● Work to be completed: Your response should consist of the entries below, written out exactly.

● Given records:

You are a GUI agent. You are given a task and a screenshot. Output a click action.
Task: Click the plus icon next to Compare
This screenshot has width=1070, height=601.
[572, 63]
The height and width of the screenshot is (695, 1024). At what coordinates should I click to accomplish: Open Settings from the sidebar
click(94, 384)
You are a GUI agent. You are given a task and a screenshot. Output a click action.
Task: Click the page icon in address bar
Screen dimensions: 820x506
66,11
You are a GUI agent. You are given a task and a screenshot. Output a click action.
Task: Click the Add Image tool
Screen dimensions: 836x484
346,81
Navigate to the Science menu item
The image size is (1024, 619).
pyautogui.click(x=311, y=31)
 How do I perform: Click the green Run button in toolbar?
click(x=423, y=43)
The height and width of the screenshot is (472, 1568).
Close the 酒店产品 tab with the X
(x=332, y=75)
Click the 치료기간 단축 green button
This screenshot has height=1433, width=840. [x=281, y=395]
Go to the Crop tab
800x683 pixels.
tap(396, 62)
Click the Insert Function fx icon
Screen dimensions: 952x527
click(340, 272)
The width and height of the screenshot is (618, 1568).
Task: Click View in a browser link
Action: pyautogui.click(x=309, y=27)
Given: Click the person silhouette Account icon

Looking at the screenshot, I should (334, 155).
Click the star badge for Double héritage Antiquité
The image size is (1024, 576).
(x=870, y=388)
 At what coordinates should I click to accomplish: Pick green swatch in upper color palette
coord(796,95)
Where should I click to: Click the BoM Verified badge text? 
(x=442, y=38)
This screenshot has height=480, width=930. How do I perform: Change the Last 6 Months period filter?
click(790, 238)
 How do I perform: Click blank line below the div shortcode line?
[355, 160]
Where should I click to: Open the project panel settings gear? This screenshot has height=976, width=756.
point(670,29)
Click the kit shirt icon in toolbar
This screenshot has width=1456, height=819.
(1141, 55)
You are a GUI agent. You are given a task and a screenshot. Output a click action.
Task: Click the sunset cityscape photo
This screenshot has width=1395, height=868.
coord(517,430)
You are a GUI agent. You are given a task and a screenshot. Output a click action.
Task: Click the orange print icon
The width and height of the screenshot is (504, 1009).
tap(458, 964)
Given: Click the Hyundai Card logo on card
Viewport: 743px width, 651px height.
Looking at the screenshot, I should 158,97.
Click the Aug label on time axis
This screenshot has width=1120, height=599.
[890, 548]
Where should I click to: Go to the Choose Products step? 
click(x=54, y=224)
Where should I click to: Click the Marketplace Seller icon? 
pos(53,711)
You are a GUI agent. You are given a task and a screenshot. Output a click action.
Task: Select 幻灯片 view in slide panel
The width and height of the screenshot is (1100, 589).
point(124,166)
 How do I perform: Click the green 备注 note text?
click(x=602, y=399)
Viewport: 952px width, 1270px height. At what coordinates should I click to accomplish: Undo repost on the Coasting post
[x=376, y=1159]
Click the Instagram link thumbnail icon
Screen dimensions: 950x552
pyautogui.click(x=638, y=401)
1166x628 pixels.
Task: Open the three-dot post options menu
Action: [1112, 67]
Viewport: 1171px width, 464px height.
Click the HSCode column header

● Response to the exercise:
You are a GUI agent. You are given a task and a screenshot. Output a click action.
Task: Click the plus icon next to Compare
This screenshot has width=1070, height=601.
[572, 63]
The height and width of the screenshot is (695, 1024). At what coordinates should I click to accomplish: Open Settings from the sidebar
click(94, 384)
You are a GUI agent. You are given a task and a screenshot. Output a click action.
Task: Click the page icon in address bar
Screen dimensions: 820x506
66,11
You are a GUI agent. You are given a task and a screenshot. Output a click action.
Task: Click the Add Image tool
Screen dimensions: 836x484
346,81
Navigate to the Science menu item
The image size is (1024, 619).
pyautogui.click(x=311, y=31)
 How do I perform: Click the green Run button in toolbar?
click(x=423, y=43)
The height and width of the screenshot is (472, 1568).
Close the 酒店产品 tab with the X
(x=332, y=75)
Click the 치료기간 단축 green button
This screenshot has height=1433, width=840. [x=281, y=395]
Go to the Crop tab
800x683 pixels.
tap(396, 62)
Click the Insert Function fx icon
Screen dimensions: 952x527
click(340, 272)
The width and height of the screenshot is (618, 1568).
Task: Click View in a browser link
Action: pyautogui.click(x=309, y=27)
Given: Click the person silhouette Account icon

Looking at the screenshot, I should (334, 155).
Click the star badge for Double héritage Antiquité
The image size is (1024, 576).
(x=870, y=388)
 At what coordinates should I click to accomplish: Pick green swatch in upper color palette
coord(796,95)
Where should I click to: Click the BoM Verified badge text? 
(x=442, y=38)
This screenshot has height=480, width=930. How do I perform: Change the Last 6 Months period filter?
click(790, 238)
 How do I perform: Click blank line below the div shortcode line?
[355, 160]
Where should I click to: Open the project panel settings gear? This screenshot has height=976, width=756.
point(670,29)
Click the kit shirt icon in toolbar
This screenshot has width=1456, height=819.
(1141, 55)
You are a GUI agent. You are given a task and a screenshot. Output a click action.
Task: Click the sunset cityscape photo
This screenshot has width=1395, height=868.
coord(517,430)
You are a GUI agent. You are given a task and a screenshot. Output a click action.
Task: Click the orange print icon
The width and height of the screenshot is (504, 1009).
tap(458, 964)
Given: Click the Hyundai Card logo on card
Viewport: 743px width, 651px height.
Looking at the screenshot, I should 158,97.
Click the Aug label on time axis
This screenshot has width=1120, height=599.
[890, 548]
Where should I click to: Go to the Choose Products step? 
click(x=54, y=224)
Where should I click to: Click the Marketplace Seller icon? 
pos(53,711)
You are a GUI agent. You are given a task and a screenshot. Output a click action.
Task: Select 幻灯片 view in slide panel
The width and height of the screenshot is (1100, 589).
point(124,166)
 How do I perform: Click the green 备注 note text?
click(x=602, y=399)
Viewport: 952px width, 1270px height. At what coordinates should I click to accomplish: Undo repost on the Coasting post
[x=376, y=1159]
Click the Instagram link thumbnail icon
Screen dimensions: 950x552
pyautogui.click(x=638, y=401)
1166x628 pixels.
Task: Open the three-dot post options menu
Action: [1112, 67]
Viewport: 1171px width, 464px height.
Click the HSCode column header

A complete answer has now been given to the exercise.